Collected data:
********
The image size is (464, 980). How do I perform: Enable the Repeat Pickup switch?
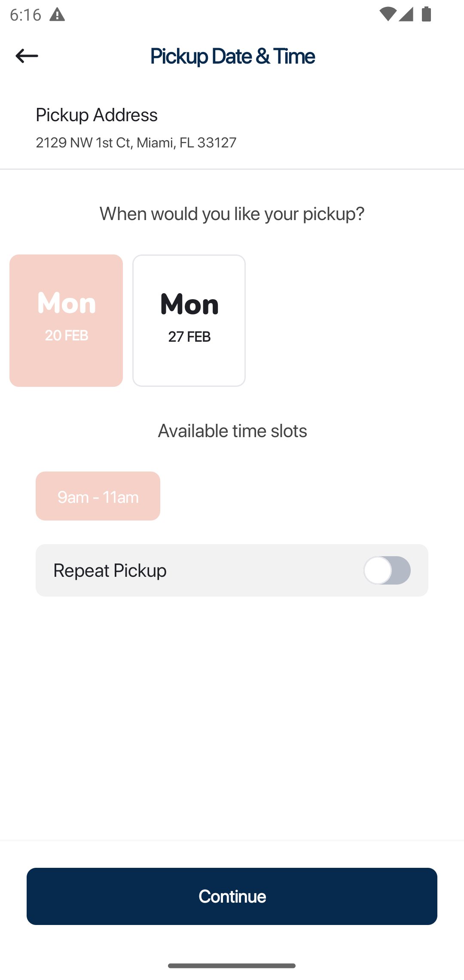(387, 570)
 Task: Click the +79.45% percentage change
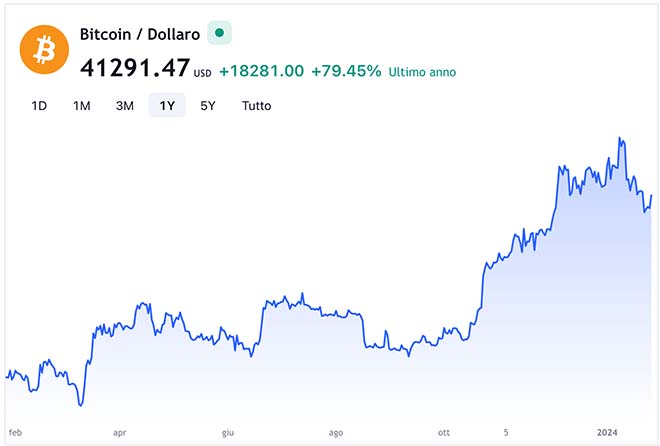(346, 71)
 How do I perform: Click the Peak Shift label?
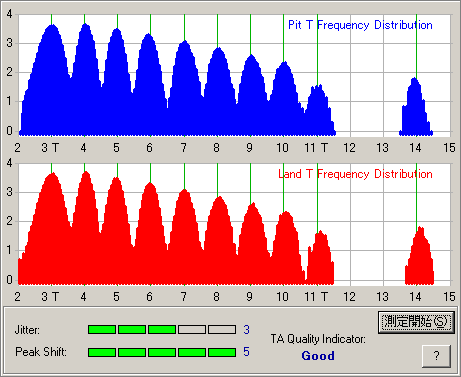pos(41,352)
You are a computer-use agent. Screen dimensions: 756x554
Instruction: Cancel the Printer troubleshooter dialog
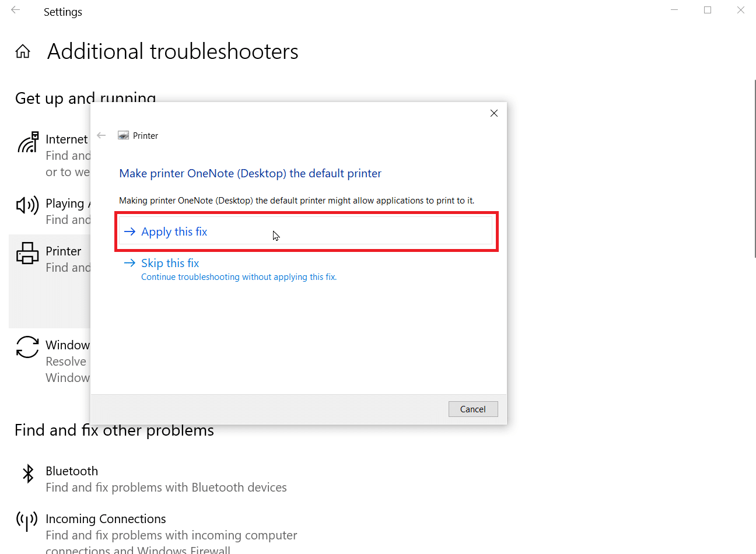point(473,409)
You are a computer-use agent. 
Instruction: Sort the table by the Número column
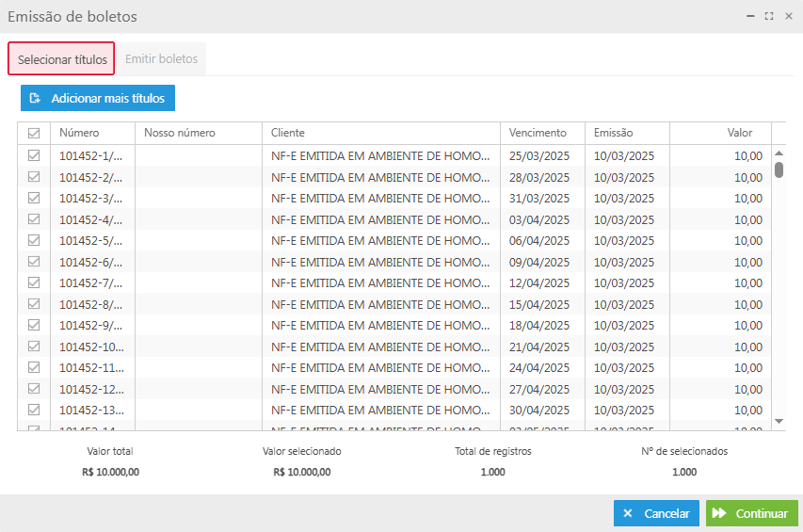(x=79, y=133)
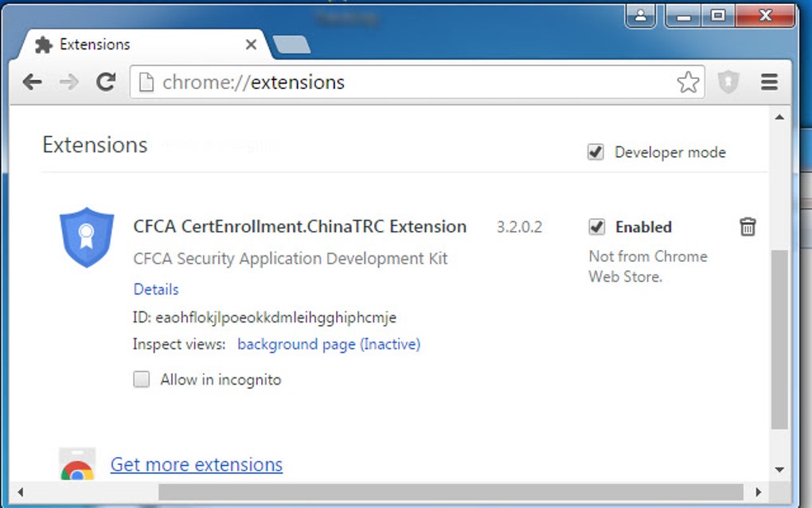Disable the Enabled checkbox for the CFCA extension
The height and width of the screenshot is (508, 812).
tap(598, 227)
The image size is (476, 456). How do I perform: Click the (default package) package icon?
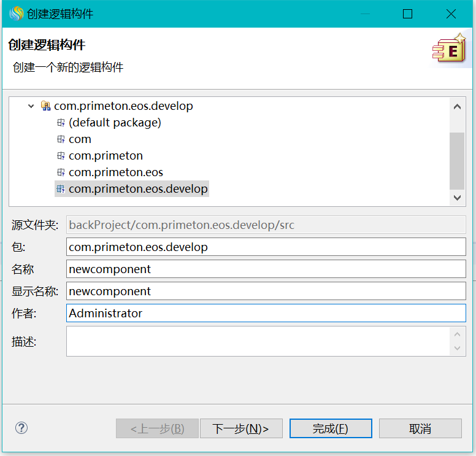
********
▸ **DIRECTIONS**
Restate each entry word for word; pictures stay out of the copy.

▸ **PROBLEM SOLUTION**
The image size is (464, 980). How do I perform: Enable the Repeat Pickup switch?
(387, 570)
 Task: Click the +79.45% percentage change
(346, 71)
 How do I perform: Click the Peak Shift label?
pos(41,352)
You are a computer-use agent. Screen dimensions: 756x554
Instruction: Cancel the Printer troubleshooter dialog
point(473,409)
You are a computer-use agent. 
Instruction: Sort the table by the Número column
(x=79, y=133)
Disable the Enabled checkbox for the CFCA extension
The height and width of the screenshot is (508, 812).
tap(598, 227)
The image size is (476, 456). How do I perform: Click the (default package) package icon?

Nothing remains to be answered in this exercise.